首相、集団的自衛権行使の研究を指示 第1回有識者会議(朝日新聞)

 集団的自衛権の研究を掲げる安倍首相の私的諮問機関「安全保障の法的基盤の再構築に関する懇談会」(座長・柳井俊二前駐米大使)の初会合が18日、首相官邸で開かれた。首相は、米国向け弾道ミサイルの迎撃など四つの事例を挙げて「新たな時代状況を踏まえた、新たな安全保障政策の構築」の検討を指示。集団的自衛権行使の禁止など政府の憲法9条解釈も含めて、安全保障に関する法的な制約を見直すことを諮問した。懇談会は、5~6回議論したうえで秋に提言をまとめる。

 首相が例示したのは、(1)公海上で行動をともにする米艦船への攻撃に対する反撃(2)米国に向かう弾道ミサイルの迎撃(3)国際平和活動をともにする他国部隊への攻撃に対する駆けつけ警護(4)国際平和活動に参加する他国への後方支援――の4点。(1)と(2)は集団的自衛権の行使につながるほか、(3)と(4)は政府が憲法解釈で禁じている「海外での武力行使」や「他国軍の武力行使と一体化する行為」の原則にかかわる。

 集団的自衛権の研究のための諮問機関があるそうで、安倍首相の肝いりであるからには初めから結論ありきの翼賛団体であるような気がしてならないのですが、とりあえず秋までは議論を続けるということで、当面は考えるフリをして過ごす模様です。

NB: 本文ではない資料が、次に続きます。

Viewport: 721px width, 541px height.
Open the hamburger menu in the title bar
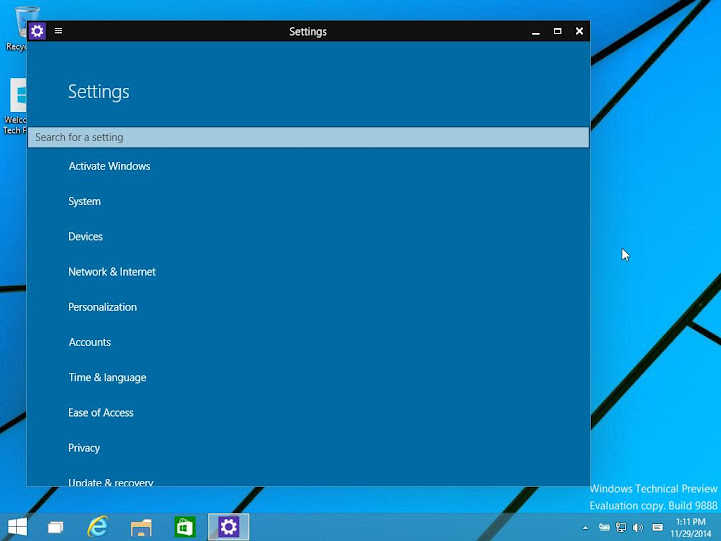[58, 31]
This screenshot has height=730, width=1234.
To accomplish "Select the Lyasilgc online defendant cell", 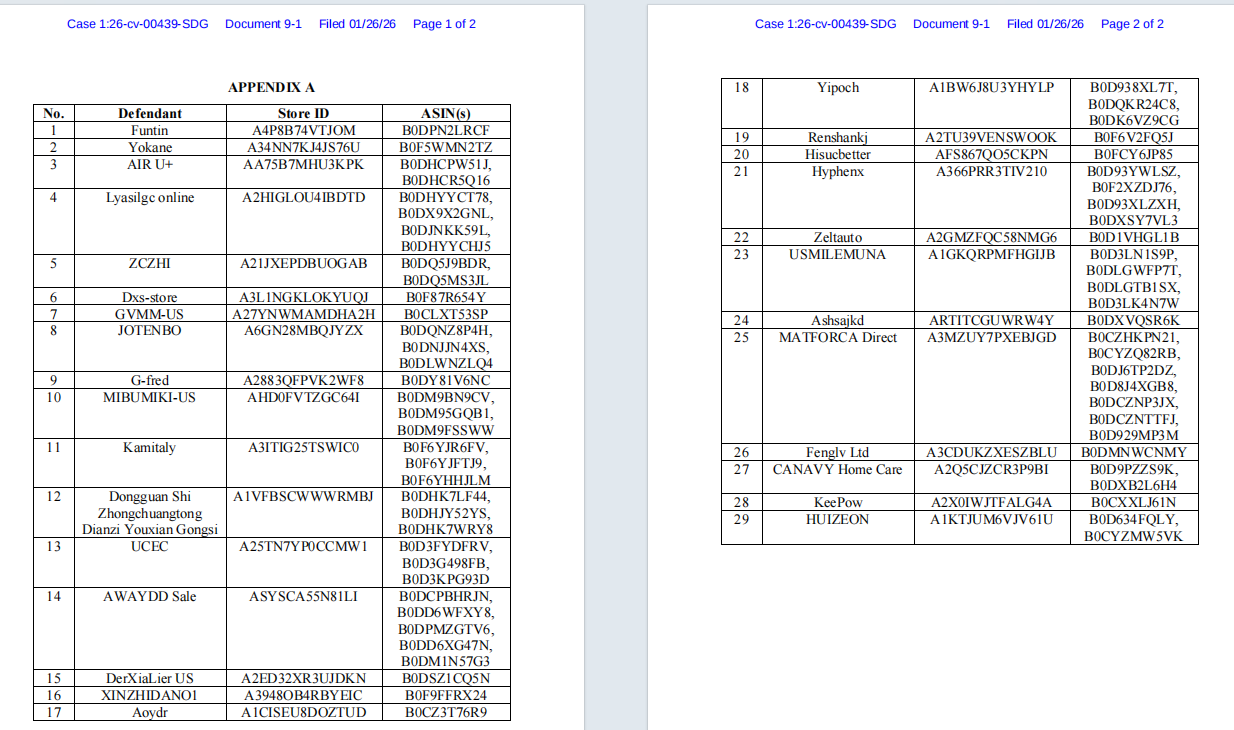I will click(x=150, y=221).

 今回のニュースで少しおもしろいのは、安倍首相の例示した「集団的自衛権」と市民レベルでの改憲論者が唱える「集団的自衛権」に小さからぬ溝があるところでしょうか。すなわち専門の政治家ではなく、ごく普通の市民が声高に改憲、とりわけ9条を巡る改憲問題を語るときに前提とするのは彼らが熱望してやまない仮想敵国からの侵略です。「もし日本が攻め込まれたときにどうするのか?」そう言って攻め込まれることを前提として議論を始めるわけですが、これは安倍首相の考える9条改憲の行く末とはいくらか違うようです。

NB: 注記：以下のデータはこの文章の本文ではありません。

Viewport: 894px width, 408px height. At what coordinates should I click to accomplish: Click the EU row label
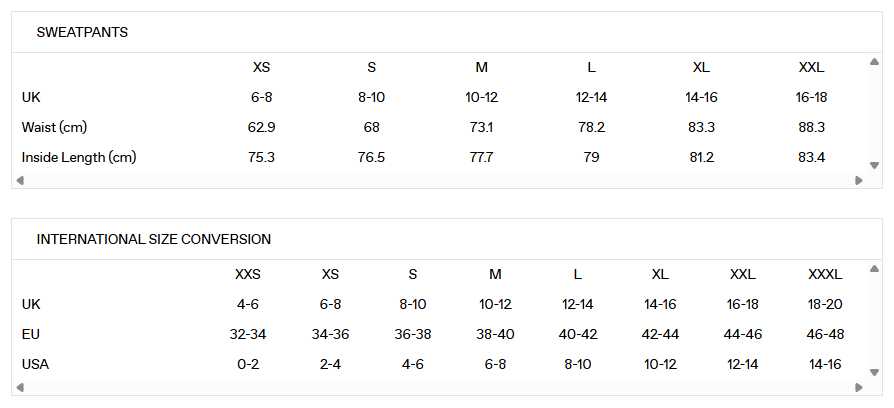(x=31, y=334)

 引用記事中にあるように、安倍首相の語る集団的自衛権の具体例は曖昧な仮想敵を必要としたものではなく、良くも悪くも具体的なものでした。すなわち(1)公海上で行動をともにする米艦船への攻撃に対する反撃(2)米国に向かう弾道ミサイルの迎撃(3)国際平和活動をともにする他国部隊への攻撃に対する駆けつけ警護(4)国際平和活動に参加する他国への後方支援・・・

 もしかしたら専門用語としての「集団的自衛権」にはそのような意味合いがあるのかもしれませんが、より一般的な意味合いでの「自衛」を思わせるものは安倍首相が挙げる具体例の中にはありません。どうやらアメリカ艦隊が攻撃された場合、アメリカにミサイルを撃ち込まれた場合が安倍首相の考える集団的自衛権の具体例のようです。そして国際平和活動云々とは言うものの、過去の例にさかのぼって考えるのであれば日本の国際平和活動とはすなわち米軍に随伴して行われるものであり、国際平和活動をともにする他国部隊=アメリカ軍、国際平和活動に参加する他国=アメリカ、そのアメリカ軍を警護すること、アメリカへの後方支援が日本の集団的自衛権の行使である、と。

 普通に考えれば、そこで護られるのは日本ではなくアメリカであり、一般的な用語で語るのであれば「自衛」ではなく「米国防衛」です。その過程では日本がアメリカの盾となる、すなわち日本が危険に晒される可能性の増大が予測されるわけで、もし国の命運を握る為政者の考える「集団的自衛権」がこのようなものであるならば、そんな権利は放棄してしまった方が間違いなく安全でしょう。